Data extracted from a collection
--- START ---
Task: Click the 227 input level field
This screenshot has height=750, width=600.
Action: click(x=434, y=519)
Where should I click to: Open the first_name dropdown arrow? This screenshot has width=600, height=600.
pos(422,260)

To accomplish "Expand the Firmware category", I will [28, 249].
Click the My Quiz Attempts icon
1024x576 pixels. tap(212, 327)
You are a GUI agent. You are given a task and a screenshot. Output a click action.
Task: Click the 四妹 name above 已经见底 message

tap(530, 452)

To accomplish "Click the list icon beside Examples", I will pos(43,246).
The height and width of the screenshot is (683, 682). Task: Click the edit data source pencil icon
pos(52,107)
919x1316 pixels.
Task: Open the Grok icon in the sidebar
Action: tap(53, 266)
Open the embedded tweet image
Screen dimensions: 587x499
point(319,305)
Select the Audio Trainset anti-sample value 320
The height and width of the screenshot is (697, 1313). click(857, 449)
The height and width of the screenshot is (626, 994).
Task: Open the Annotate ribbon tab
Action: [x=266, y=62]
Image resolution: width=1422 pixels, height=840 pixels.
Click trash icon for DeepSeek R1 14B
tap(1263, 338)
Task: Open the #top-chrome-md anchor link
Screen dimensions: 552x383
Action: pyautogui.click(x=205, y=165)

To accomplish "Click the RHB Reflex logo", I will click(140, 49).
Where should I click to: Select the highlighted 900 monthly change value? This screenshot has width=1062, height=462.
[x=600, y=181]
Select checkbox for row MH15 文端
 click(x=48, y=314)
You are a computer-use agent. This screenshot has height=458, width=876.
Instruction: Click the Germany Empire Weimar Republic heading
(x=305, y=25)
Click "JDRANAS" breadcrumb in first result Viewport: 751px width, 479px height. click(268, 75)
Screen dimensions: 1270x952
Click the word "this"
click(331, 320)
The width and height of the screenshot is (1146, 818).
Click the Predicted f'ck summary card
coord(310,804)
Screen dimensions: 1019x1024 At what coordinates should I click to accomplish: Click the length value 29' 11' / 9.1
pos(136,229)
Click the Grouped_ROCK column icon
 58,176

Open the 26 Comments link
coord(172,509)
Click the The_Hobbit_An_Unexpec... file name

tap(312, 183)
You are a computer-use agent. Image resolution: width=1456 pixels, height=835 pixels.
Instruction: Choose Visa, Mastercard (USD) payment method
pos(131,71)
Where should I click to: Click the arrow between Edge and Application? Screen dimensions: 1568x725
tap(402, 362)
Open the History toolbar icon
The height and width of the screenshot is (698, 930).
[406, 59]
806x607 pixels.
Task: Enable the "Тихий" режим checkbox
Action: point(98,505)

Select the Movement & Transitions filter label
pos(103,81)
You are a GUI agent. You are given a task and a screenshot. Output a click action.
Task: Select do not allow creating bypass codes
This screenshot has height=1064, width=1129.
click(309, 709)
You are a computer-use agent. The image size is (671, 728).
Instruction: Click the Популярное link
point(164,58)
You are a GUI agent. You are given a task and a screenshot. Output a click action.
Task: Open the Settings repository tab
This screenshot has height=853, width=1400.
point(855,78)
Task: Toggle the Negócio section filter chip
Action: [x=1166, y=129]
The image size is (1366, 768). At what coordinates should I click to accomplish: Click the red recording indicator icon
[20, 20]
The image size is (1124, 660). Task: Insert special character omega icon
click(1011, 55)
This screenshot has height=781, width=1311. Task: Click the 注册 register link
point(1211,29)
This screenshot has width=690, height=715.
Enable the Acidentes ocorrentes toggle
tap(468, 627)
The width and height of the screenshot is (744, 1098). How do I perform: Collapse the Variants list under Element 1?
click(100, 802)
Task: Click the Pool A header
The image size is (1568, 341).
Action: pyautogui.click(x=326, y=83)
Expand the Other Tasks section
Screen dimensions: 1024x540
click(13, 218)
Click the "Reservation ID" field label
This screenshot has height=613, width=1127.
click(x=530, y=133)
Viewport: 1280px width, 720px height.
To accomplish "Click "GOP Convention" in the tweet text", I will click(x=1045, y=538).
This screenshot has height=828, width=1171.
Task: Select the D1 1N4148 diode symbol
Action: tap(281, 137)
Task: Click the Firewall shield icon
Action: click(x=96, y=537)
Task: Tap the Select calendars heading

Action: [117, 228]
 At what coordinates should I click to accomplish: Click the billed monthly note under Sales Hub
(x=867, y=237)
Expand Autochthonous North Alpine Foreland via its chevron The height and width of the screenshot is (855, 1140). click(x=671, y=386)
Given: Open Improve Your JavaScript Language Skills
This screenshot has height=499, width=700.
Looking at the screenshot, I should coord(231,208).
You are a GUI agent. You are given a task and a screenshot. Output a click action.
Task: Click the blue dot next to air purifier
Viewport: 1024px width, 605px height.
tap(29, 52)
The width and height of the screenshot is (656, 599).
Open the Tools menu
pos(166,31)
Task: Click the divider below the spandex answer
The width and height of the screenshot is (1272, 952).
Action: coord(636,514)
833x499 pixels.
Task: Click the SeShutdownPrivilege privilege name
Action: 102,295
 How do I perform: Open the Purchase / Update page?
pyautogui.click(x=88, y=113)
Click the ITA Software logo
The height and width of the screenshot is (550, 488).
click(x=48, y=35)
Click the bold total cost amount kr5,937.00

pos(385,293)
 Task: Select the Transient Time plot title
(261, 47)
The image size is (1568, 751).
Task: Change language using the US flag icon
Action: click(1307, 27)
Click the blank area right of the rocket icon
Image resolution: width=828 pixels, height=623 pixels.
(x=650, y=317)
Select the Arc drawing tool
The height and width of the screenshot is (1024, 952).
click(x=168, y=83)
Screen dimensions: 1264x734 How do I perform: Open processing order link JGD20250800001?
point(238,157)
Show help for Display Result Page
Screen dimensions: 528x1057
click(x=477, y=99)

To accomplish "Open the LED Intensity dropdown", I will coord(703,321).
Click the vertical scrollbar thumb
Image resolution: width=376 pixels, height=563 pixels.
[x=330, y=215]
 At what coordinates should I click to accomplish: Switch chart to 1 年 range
--- END ---
• [WHAT YOU WILL DO]: Search the entries for the word "logo" and show every line that has it.

• [EXERCISE SOLUTION]:
To accomplish "Click the RHB Reflex logo", I will click(140, 49).
Click the ITA Software logo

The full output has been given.